I will upload pics in a sec.. but any suggestions??

Do i need a new release bearing to fit the 172 release arm?

Cheers for any suggestions!

cliokiz
28-04-2007, 15:29
Pics -

With old release arm:

http://i62.photobucket.com/albums/h120/cliokiz/soft%20pedal%20conversion/SUC30808.jpg

With 172 release arm - doesn't fit

http://i62.photobucket.com/albums/h120/cliokiz/soft%20pedal%20conversion/SUC30807.jpg

Do i need a different arm or different release bearing?

Clio_GTT
29-04-2007, 13:54
you need the 172 release bearing too

77 00 112 818 Clutch fork (Clio II 172)
77 00 875 163 Pivot bush (Clio II 172)
77 00 868 962 Cable plate (Clio II 172)
77 03 002 491 Special (Fat headed) Bolt (Clio II 172)
77 01 422 013 Nut (Clio II 172)
77 00 102 781 Release bearing (Clio II 172)
77 00 840 640 Pedal stop (Megane coupe)

cliokiz
29-04-2007, 15:57
Ahh sweet, thought there was something missing!

What does the 'pedal stop' bit do - do i need that?

Also, will a standard 172 release bearing work with my R5 GTT uprated clutch? Probably a stupid question but wanna make sure before i put the engine back in and find out it doesn't!

VIPERONE
29-04-2007, 22:14
volvo parts:

Fork V03455952
Bracket V03424195
Nylon Cap V03467278
Brass Bush V03455957
Flange lock Nut V00971098
Flange Bolt V00946329

Clutch Pedal Stop Plastic Block from Renault 6006 003 944 is £1.28 inc VAT.

Total parts cost is around £23.00.

from retro renault guide for a soft clutch conversion

Clio_GTT
30-04-2007, 08:45
Ahh sweet, thought there was something missing!

What does the 'pedal stop' bit do - do i need that?

Also, will a standard 172 release bearing work with my R5 GTT uprated clutch? Probably a stupid question but wanna make sure before i put the engine back in and find out it doesn't!

yes it will mate as the renault 5 GTT boys do this conversion on that very clutch themselves as it's quite a tough clutch :D

Amirclio
30-04-2007, 16:57
What did i tell you Kiz! :roll:

cliokiz
30-04-2007, 23:06
Dunno? :oops:

Well anyway, picked up the 172 release bearing (Cheers Willy Lover! :lol: ), fits perfectly!

All sorted now :twisted:

cliokiz
30-04-2007, 23:07
Anyone interested in some pics of how it all goes together before i put the gearbox back onto the engine?

VIPERONE
30-04-2007, 23:31
yes mate i am..get on with it as i'll have to go order all the stuff!!

cliokiz
01-05-2007, 06:19
Ok will try and grab some pics tonight!

cliokiz
07-05-2007, 21:50
Ok as requested here's some pics of the 172 parts and how to fit them.

These are all the parts you need, and you also need a 172 release bearing, as the valver/willy items do not fit the new release arm.

http://i62.photobucket.com/albums/h120/cliokiz/alive/SUC30801.jpg

Here's the 172 items fitted to the gearbox:

http://i62.photobucket.com/albums/h120/cliokiz/alive/SUC30815.jpg

Very simple to fit, it's worth getting a new rubber gaitor for the top as mine had split and was just perishing, also worth replacing the pivot bush.

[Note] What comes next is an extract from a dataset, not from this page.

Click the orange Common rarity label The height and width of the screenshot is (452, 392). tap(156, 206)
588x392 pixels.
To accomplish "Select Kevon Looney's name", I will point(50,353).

Mine was a total pig to get out, took 2 of us, wiggling it with mole-grips and me chiseling from the side with a large screwdriver and a hammer. It looked like it wasn't meant to come off, but after a lot of pulling a tiny gap appeared, so i got the screwdriver in there and prized it off!

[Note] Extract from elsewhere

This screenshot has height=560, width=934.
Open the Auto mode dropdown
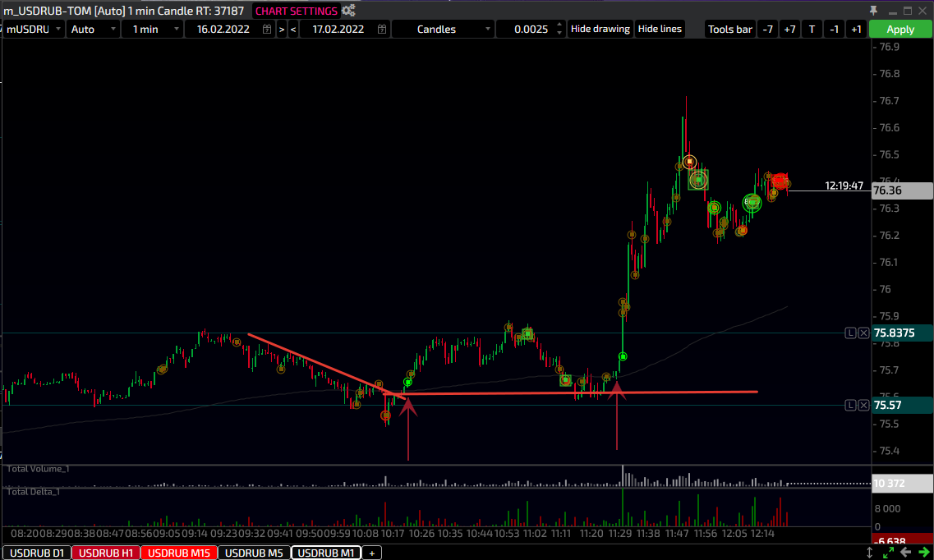(93, 29)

The old one looked very worn though so worth replacing for the cost.

Here's a comparison of the two arms

http://i62.photobucket.com/albums/h120/cliokiz/alive/SUC30805.jpg

As you can see there's quite a big difference, lol.

I'm running the R5GTT 'uprated' clutch from GSF, and was pleasantly suprised at how light it was! Took the car out for a quick spin round the block and it seems very drivable, despite everyone saying it's like an on/off switch, i didn't get that impression at all, but i'm sure the 172 parts help combat that.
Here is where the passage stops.